Concert Review: A.J. Croce at Troy Savings Bank Music Hall 2/10/24

By Louise Hoffman Broach
TROY — A.J. Croce said if there’s one thing he’s sure of, it’s that you can’t fight the acoustics in a 149-year-old theater.

“The room will win every time,” he said after his sold-out show Saturday at Troy Savings Bank Music Hall. Still, he managed to beautifully tame the venue for two hours with “Croce Plays Croce” in a space that he said was built “pre-microphone and not designed for electric guitars, electric bass or drum kits.”

The son of the legendary Jim Croce, A.J. joyously and jubilantly performed many of his father’s songs as well as some of his own and those by legends ranging from Sam Cooke (“Nothing Can Change the Love I Have for You”) to Billy Preston (“Nothin’ from Nothin’”). He later said it seemed to him an almost subdued effort to appease the room. But if the audience’s enthusiasm for the music was any indication, they never knew it.

Credit: Jim Shea

From the opening number, “You Don’t Mess Around with Jim,” to the encore “Time in a Bottle,” Croce held the crowd rapt with his rollicking versions of “Roller Derby Queen,” “Car Wash Blues,” stories about his father (who died in a plane crash in 1973, shortly before A.J.’s second birthday) and his name-dropping mentions of the iconic people who influenced him in the business. They included Ray Charles and B.B. King (both of whom he eventually toured with), Alan Toussaint, and a litany of artists going back to the early days of jazz and recorded sound in general.

With an almost constant smile and good-humored talk (A.J. Croce, besides being a virtuoso self-taught pianist, is a funny man), it was often more like a conversation than a performance when he peppered the music with anecdotes. And the audience clearly loved not only that but the cleverly orchestrated video that mixed images of his parents with vintage clips of everything from Charlie Chaplin to old-time switchboards and demolition derbies.

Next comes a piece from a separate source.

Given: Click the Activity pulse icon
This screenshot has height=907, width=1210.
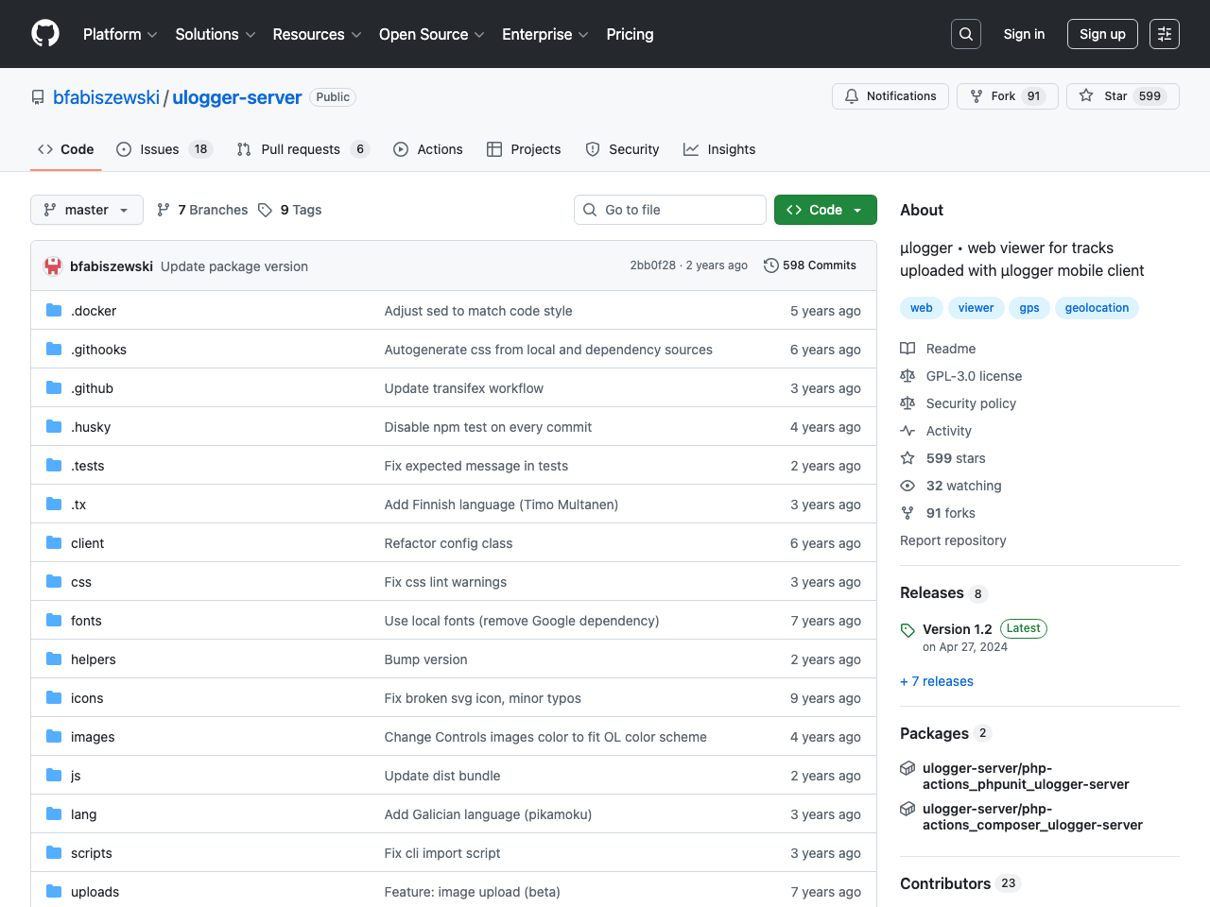Looking at the screenshot, I should 908,431.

Perhaps one of the best numbers in a night of near-flawless music was “Judgment Day.” It combines Cuban sounds with lyrics from an old spiritual that A.J. Croce said he first heard on a 1925 recording by Skip Jones. The song, Croce said, is part of the time in memoriam folk process where each new version builds something onto a piece that could be hundreds of years old. His fingers dancing across the keyboard and his voice raised as if leading a worship service, it was a mambo-inspired spiritual that showed off Croce’s creative diversity.

At one point in the evening he opened the floor to requests, with people shouting out the titles of both his father’s songs and some of his own. He did most of them, and on “Lover’s Cross” his voice reflected the depth of his father’s, echoing that classic Croce sound they share.

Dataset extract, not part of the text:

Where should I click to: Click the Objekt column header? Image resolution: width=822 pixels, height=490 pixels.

His band members, all of whom are at least two decades older than Croce’s 52 years, are legendary in their own rights. They have impressive pedigrees: drummer Gary Mallaber (Van Morrison/Steve Miller Band); bassist/singer David Barard (Dr. John, Bonnie Raitt); and guitarist/violinist James Pennebaker (Delbert McClinton). They were accompanied by soulful background singers Jackie Wilson and Katrice Donaldson.

Croce said he and the band will go into the studio this spring to record a new album, which he teased with a rendition of “So Much Fun,” a song he wrote during the pandemic about discovering that he enjoyed his own company, sprinkled with a story about the silliness of learning to tap dance.